_ANGEZEIGTER TEXT_
++++++
16 March 2026, 16:23

Spargelimporte in Baden-Württemberg brechen 2025 um 18 Prozent ein

Frische Spargelbündel auf einem Bauernmarkt zum Verkauf ausgestellt, mit einer Person im Hintergrund vor Bäumen, Gebäuden und einem klaren blauen Himmel.

Baden-Württemberg importiert weniger Spargel - Spargelimporte in Baden-Württemberg brechen 2025 um 18 Prozent ein

Baden-Württemberg verzeichnete 2025 einen Rückgang bei Spargelimporten

Im Jahr 2025 gingen die Spargelimporte in Baden-Württemberg um 18,3 Prozent im Vergleich zum Vorjahr zurück. Gleichzeitig sank der Pro-Kopf-Verzehr leicht, und auch die heimische Ernte verzeichnete einen kleinen Rückgang. Als Gründe für diese Entwicklungen gelten vor allem Wetterveränderungen und angepasste Anbaumethoden.
++++++
_UNTERSUCHTE DATEN_
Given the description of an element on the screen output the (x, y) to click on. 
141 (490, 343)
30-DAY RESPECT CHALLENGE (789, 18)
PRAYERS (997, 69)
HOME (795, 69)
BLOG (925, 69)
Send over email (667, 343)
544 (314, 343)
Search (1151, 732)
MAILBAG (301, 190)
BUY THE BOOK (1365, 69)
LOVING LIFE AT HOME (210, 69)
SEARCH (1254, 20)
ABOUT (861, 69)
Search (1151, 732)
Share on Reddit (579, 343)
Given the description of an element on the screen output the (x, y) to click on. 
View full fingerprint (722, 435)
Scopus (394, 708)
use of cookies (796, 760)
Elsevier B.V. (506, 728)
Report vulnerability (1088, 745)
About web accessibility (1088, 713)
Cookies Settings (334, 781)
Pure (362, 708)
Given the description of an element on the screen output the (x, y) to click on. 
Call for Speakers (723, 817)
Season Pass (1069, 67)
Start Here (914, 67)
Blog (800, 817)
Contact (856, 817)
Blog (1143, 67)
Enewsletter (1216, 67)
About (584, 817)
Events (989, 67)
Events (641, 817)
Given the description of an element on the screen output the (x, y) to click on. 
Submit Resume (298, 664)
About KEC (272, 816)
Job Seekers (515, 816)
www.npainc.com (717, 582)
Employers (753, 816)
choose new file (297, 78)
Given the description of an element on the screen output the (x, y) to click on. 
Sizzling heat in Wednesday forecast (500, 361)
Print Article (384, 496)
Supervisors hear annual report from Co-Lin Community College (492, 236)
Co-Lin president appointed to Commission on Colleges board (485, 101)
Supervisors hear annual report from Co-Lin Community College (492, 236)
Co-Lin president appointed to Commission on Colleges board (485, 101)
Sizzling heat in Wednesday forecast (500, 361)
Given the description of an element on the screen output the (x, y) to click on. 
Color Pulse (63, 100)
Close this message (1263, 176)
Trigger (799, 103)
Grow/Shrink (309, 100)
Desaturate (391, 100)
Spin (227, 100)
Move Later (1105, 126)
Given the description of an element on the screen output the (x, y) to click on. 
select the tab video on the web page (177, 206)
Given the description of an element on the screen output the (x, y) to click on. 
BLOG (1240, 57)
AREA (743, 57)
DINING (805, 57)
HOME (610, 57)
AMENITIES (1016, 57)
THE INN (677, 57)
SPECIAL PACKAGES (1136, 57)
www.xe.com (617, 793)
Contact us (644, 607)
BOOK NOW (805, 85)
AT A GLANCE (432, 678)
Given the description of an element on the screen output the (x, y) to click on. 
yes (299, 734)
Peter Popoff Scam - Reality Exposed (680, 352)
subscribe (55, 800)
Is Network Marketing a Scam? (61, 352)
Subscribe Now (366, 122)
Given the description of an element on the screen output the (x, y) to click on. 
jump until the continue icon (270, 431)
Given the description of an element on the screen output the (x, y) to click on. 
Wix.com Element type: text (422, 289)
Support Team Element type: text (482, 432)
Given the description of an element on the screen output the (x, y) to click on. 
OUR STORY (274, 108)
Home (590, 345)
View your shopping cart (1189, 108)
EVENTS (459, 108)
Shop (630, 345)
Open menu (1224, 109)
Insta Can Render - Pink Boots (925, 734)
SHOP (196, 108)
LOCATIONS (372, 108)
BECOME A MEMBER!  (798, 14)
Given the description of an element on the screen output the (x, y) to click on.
++++++
_AUFGABEN ZUM TEXT_
1: Schreiben Sie aus dem Text über die Spargelimporte die Stelle ab, die bei den Worten „16 March 2026, 16:23“ beginnt und nach den Worten „klaren blauen Himmel.“ endet.
2: Schreiben Sie den Text über die Spargelimporte in Baden-Württemberg im Anschluss an seinen letzten Satz weiter.

_ERWARTETE ERGEBNISSE_
1:
16 March 2026, 16:23

Spargelimporte in Baden-Württemberg brechen 2025 um 18 Prozent ein

Frische Spargelbündel auf einem Bauernmarkt zum Verkauf ausgestellt, mit einer Person im Hintergrund vor Bäumen, Gebäuden und einem klaren blauen Himmel.

2:
Das Land importierte 2025 etwa 2.900 Tonnen Spargel – 640 Tonnen weniger als 2024. Spanien, der größte Lieferant, stellte mit 52,1 Prozent mehr als die Hälfte der Einfuhren. Allerdings dürften schwere Überschwemmungen und Ernteausfälle in Spanien das übliche Exportvolumen eingeschränkt haben.

Lokale Bauern in Baden-Württemberg ernteten rund 8.442 Tonnen Spargel, zwei Prozent weniger als im Vorjahr. Dennoch steigt die Nachfrage nach regionalem Grünspargel im Einzelhandel. Zudem begann die Erntesaison 2025 früher als erwartet, was die Abhängigkeit von Importen verringerte, da heimischer Spargel schneller verfügbar war.

Die Kombination aus wetterbedingten Störungen in Spanien und dem früheren Erntestart vor Ort trug zum Rückgang der Spargelimporte bei. Da die Nachfrage nach einheimischen Sorten im Handel zunimmt, könnten Landwirte in der Region weitere Anpassungen in Handel und Produktion vornehmen. Die offiziellen Handelsstatistiken für 2025 werden noch finalisiert, sodass einige Fragen zu den übergeordneten Markttendenzen vorerst offen bleiben.